House reached over and pulled a small notebook from Wilson’s inner chest pocket. He drew a large R on a page.

“What will this look like when the page is folded?”

“Ah. It’s so simple.”

They got to the lab, where an experiment was about to take place. A monkey was in a cage on a platform, and another platform was in a separate room, separated by a glass wall.

“Stop the experiment,” said Grant, “the good doctor’s diagnoses is correct, and his treatment involves me taking the experiment myself.”

“What? Are you insane? You can’t do that!” cried out one of the lab assistants.

“Yes I can. I did it myself last night after you’d all gone home. How could I resist? Besides, we know from all of our experiments that it works. Now, take the monkey away and start it up again.

A few minutes later, a hum gathered, and the cage was suddenly gone. In the other room, the cage and the professor reappeared.

“How did they do that?” exclaimed Wilson.

“Quantum electro-dynamically, my dear Wilson”, said House.

The professor stepped out of the cage, and strode purposefully towards to coke machine in the corner of the room. “I am famished!” he said.

“Okay,” said Wilson, “now explain what that was all about.”

House took out the page he’d been drawing on.

“See the ‘R‘? When you fold the page over, and “push” the R through to the other side, you get this:”, House drew я onto the page.

He continued, “The analogy passes into reality. When Professor Grant ‘folded’ in space from one platform to the other, what he did not realise was that he was reversing himself at the same time. He would have been immediately disoriented, and the air in the atmosphere would have started subtly poisoning him because it was now ‘backwards’ compared to what he was used to.”
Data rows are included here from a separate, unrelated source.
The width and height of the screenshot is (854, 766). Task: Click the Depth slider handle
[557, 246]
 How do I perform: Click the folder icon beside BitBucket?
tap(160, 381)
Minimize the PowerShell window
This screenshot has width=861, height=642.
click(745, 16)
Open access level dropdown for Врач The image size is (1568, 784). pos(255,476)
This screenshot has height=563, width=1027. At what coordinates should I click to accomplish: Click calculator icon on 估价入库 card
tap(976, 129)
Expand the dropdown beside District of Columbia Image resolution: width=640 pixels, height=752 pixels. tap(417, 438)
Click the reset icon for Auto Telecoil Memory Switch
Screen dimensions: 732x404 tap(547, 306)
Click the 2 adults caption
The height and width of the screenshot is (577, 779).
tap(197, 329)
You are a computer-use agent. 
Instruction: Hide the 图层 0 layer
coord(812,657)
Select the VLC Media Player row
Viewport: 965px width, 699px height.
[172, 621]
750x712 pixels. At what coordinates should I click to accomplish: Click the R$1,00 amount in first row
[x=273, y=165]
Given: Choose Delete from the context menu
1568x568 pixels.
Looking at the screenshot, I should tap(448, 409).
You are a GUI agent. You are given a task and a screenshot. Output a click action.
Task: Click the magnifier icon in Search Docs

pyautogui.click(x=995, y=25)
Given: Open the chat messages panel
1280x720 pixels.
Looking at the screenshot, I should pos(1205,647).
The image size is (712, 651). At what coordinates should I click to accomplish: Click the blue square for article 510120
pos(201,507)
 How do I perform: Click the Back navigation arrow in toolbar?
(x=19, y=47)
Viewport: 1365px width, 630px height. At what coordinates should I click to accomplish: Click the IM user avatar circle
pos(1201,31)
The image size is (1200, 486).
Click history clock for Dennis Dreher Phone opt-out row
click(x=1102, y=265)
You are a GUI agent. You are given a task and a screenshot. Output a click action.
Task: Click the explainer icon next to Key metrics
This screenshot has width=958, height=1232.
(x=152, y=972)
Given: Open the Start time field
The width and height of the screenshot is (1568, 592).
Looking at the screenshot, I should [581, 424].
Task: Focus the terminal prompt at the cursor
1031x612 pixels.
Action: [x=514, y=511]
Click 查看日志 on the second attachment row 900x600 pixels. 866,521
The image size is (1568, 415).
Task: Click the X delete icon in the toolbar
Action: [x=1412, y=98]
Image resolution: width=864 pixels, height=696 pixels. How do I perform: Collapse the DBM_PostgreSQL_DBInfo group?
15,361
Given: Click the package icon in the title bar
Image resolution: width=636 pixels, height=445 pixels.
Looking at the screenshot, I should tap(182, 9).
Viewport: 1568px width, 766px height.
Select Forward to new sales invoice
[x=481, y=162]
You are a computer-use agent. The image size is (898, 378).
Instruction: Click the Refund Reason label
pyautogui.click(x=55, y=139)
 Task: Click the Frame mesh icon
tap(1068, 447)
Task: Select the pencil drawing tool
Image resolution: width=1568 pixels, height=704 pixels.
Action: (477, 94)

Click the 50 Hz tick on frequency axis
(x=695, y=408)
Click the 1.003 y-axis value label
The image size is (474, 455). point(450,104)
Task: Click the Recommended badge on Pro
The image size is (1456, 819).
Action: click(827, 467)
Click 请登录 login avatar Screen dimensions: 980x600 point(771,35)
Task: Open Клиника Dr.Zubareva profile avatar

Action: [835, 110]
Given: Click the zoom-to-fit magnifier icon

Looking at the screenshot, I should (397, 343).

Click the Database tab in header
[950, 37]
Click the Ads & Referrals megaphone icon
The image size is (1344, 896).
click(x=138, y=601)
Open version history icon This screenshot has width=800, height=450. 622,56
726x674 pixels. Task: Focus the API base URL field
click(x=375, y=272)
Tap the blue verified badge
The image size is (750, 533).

Wilson said, “So, the food poisoning?”

“Life’s molecules have a certain ‘handed-ness’ to them. The proteins found in food are all oriented in a certain direction. When he ingested the food, his body was not able to handle it because all of the proteins were mirror-images of what were expected. If he had not come to us, then he would be dead within hours or days.”

Professor grant, stuffing chocolate into his mouth, came over and thanked House profusely.

“Thank you so much. It was such an obvious problem, given hind-sight, but we didn’t spot it with any of our test animals because we always did the experiment twice – teleport them from one room to the other, and then back. We’ll have to figure a way of doing this without the mirror-imaging if we’re to make this useful. I’ll have to think how to do that.”

“That’s easy! Your problem is that the particles – the protons, electrons and neutrons, are all arriving the wrong way around” said the doctor, who added “you just need to reverse the polarity of the neutron flow.”